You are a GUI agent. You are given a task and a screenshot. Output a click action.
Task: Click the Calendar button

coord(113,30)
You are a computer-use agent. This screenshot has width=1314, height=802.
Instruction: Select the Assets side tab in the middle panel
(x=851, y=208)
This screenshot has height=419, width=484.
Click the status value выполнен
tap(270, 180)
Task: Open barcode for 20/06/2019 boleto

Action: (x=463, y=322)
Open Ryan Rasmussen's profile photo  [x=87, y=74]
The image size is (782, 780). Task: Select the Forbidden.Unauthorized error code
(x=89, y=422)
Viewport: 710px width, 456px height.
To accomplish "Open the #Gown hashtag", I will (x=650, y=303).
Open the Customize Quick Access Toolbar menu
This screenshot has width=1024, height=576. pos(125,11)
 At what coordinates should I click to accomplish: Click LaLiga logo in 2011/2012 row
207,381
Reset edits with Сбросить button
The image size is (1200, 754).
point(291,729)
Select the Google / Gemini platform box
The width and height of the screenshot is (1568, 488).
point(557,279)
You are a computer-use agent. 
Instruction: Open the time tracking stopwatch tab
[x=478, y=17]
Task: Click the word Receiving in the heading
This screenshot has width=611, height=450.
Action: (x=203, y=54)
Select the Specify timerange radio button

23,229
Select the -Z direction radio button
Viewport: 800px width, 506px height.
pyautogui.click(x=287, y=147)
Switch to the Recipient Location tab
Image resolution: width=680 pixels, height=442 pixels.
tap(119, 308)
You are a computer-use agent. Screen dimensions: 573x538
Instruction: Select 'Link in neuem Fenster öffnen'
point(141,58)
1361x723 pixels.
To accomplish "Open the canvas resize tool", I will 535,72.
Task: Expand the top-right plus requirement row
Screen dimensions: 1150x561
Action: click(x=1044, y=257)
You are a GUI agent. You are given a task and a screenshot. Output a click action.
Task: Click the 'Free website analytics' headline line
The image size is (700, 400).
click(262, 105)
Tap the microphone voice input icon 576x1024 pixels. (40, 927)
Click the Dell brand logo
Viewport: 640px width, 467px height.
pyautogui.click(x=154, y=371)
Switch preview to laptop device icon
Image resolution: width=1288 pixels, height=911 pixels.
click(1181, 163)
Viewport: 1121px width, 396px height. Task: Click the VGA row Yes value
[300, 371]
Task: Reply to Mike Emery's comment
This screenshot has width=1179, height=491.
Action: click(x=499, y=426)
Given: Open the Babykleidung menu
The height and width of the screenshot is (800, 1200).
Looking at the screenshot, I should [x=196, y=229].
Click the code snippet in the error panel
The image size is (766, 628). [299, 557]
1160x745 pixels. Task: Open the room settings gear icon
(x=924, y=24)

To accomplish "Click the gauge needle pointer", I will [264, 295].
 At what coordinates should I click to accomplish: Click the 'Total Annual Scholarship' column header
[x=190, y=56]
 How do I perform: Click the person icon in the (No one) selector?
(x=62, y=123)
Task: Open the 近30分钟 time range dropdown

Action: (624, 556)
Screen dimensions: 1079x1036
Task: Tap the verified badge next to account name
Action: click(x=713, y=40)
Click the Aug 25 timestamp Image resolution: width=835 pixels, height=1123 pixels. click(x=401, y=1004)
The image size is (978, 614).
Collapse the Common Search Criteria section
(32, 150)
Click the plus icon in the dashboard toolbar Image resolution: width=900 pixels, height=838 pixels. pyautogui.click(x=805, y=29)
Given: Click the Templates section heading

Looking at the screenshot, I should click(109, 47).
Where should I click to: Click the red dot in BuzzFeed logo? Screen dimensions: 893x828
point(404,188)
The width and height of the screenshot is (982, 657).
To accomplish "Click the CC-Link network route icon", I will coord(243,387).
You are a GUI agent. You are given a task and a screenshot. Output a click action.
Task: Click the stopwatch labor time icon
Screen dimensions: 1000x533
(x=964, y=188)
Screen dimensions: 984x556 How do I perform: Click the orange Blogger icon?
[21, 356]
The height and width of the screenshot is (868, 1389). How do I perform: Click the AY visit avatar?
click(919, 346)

************

**The task**
Filtering the entries above by the word "will", copy each line that matches.

**Task response**
To accomplish "Open the #Gown hashtag", I will (x=650, y=303).
To accomplish "Open the canvas resize tool", I will 535,72.
To accomplish "Click the gauge needle pointer", I will [264, 295].
To accomplish "Click the CC-Link network route icon", I will coord(243,387).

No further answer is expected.